Reproduce the material below word for word, everything from its first line down to the line containing "tap(844, 151)", with both of those lines included.

start Records to process

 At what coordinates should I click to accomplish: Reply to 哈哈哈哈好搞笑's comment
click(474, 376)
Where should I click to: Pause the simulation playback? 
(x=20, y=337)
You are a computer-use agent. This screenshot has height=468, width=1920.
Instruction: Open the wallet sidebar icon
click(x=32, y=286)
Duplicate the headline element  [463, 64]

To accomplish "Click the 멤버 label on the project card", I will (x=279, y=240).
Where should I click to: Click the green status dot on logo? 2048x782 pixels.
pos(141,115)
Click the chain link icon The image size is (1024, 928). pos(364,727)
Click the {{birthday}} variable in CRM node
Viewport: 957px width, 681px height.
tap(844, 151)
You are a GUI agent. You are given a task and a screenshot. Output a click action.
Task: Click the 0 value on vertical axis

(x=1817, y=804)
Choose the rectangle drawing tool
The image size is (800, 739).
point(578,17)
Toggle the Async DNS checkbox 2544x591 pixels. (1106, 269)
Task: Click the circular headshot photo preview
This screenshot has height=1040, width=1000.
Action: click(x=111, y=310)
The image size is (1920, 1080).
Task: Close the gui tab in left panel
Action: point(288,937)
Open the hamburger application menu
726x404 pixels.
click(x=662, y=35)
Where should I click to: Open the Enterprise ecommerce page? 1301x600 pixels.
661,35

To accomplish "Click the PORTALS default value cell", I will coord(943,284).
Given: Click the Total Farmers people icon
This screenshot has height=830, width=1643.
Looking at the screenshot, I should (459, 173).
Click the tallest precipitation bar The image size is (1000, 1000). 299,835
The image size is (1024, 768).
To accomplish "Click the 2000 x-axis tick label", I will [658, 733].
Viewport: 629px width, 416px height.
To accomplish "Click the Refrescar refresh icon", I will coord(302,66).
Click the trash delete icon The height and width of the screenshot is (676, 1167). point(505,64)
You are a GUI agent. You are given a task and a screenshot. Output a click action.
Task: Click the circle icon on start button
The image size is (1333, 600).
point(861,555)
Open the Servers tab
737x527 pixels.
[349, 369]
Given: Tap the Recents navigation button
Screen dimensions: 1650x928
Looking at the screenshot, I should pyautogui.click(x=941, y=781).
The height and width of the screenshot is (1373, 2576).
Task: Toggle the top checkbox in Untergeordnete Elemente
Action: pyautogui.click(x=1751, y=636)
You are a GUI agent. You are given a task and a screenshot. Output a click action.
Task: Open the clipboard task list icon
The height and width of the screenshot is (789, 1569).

end Records to process

## Written solution
 At what coordinates should I click to accomplish: Reply to 哈哈哈哈好搞笑's comment
click(474, 376)
Where should I click to: Pause the simulation playback? 
(x=20, y=337)
You are a computer-use agent. This screenshot has height=468, width=1920.
Instruction: Open the wallet sidebar icon
click(x=32, y=286)
Duplicate the headline element  [463, 64]

To accomplish "Click the 멤버 label on the project card", I will (x=279, y=240).
Where should I click to: Click the green status dot on logo? 2048x782 pixels.
pos(141,115)
Click the chain link icon The image size is (1024, 928). pos(364,727)
Click the {{birthday}} variable in CRM node
Viewport: 957px width, 681px height.
tap(844, 151)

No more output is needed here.